En todos los países se alzaron nubes de ceniza desde los lugares de los antiguos campos de exterminio y de los campos circundantes, y se conformaron en aquellas figuras transparentes que también nosotros habíamos visto. También de las fosas comunes de las guerras mundiales y de los interminables cementerios militares se elevaron apariciones. Hubo también nubes muy pequeñas, como las que vimos aquella noche sobre Pankow.
Y en todas partes la gente oyó ese suspiro, ese murmullo. Las apariciones no llevaban insignias ni estrellas; su vestimenta era el humo, la ceniza, vagamente modelados por el viento que las transportaba. Que las llevaba hacia Getsemaní, Gat Shmanim, el jardín en cuyo borde se alza la Basílica de la Agonía.

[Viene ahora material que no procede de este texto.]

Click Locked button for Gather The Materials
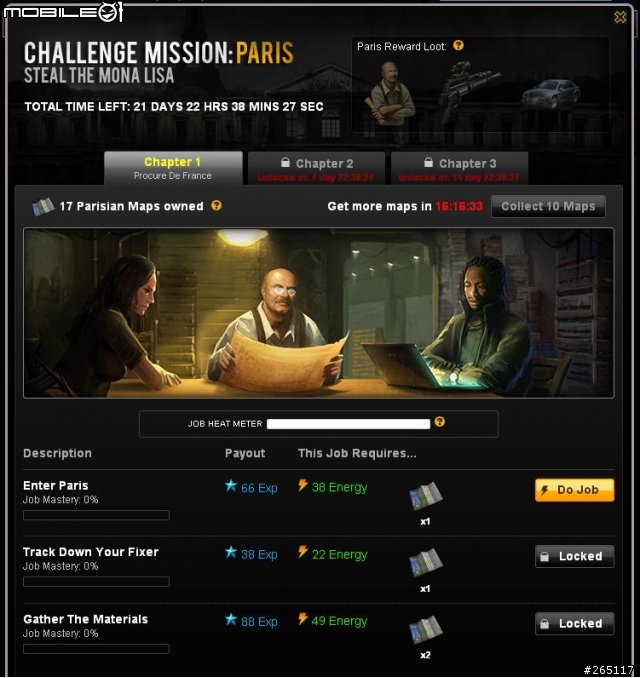 coord(575,624)
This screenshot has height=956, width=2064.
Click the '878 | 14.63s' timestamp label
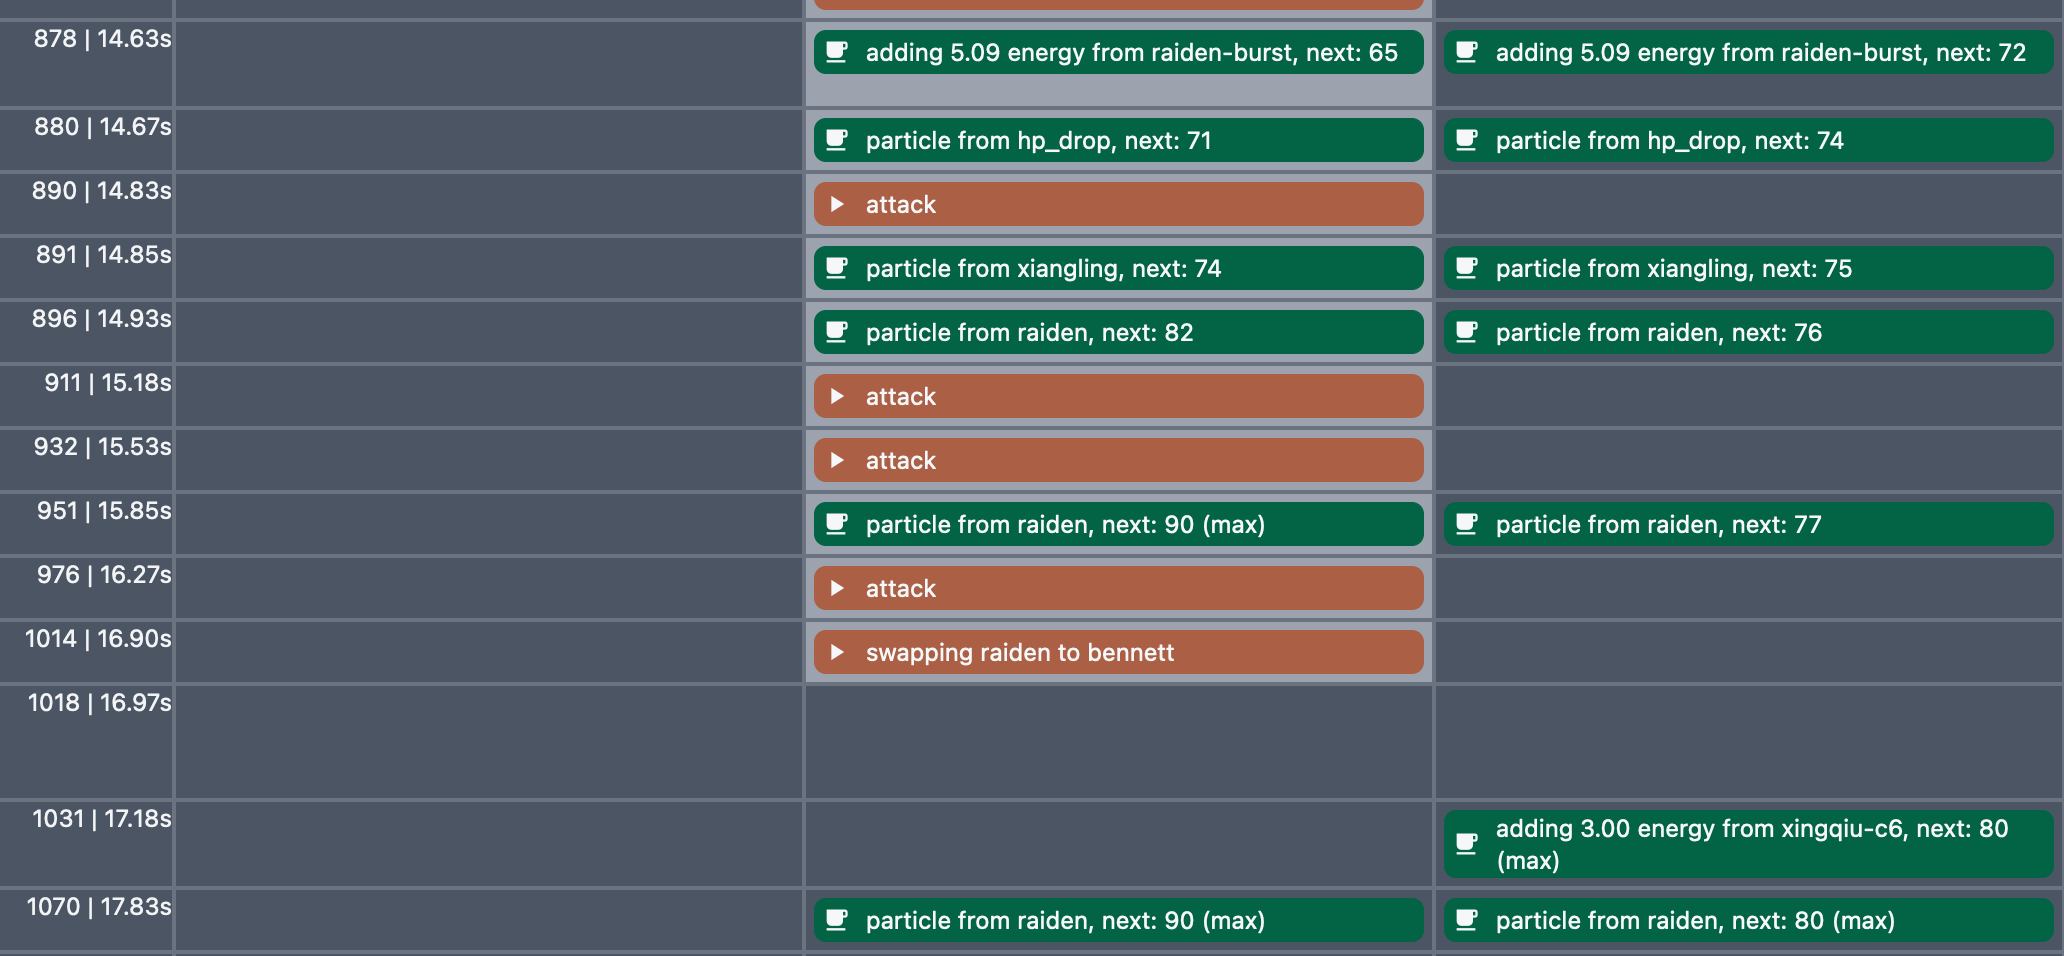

Las nubes de esas figuras espectrales avanzaron hacia aquella tierra, cayendo sobre ella como las siete plagas sobre Egipto. El Ángel de la Historia las acompañaba. Arrancado a la tormenta del progreso, movía libremente sus alas; sus ojos miraban con severidad. Ya no estaba condenado a limitarse a observar.
Millones de apariciones —y barrieron a los asesinos en masa, a los criminales de guerra, a los olvidadizos de la historia, a los fanáticos y a los que no dudan. Casi sin ruido, con determinación.
El sábado había pasado; el trabajo, realizado a la luz pálida del nuevo día. Las nubes dieron la vuelta y se disolvieron sobre los cementerios, los campos, los lugares de donde habían venido, con un último resplandor en el rojo del amanecer del nuevo día. El Ángel de la Historia, sin embargo, permaneció y llamó a otros. Y juntos enseñaron a las personas de dos pueblos a forjar un futuro común.
También yo vi desde mi ventana un lejano resplandor claro, allí donde se encuentra el cementerio.
Me desperté y lloré —había tenido un sueño.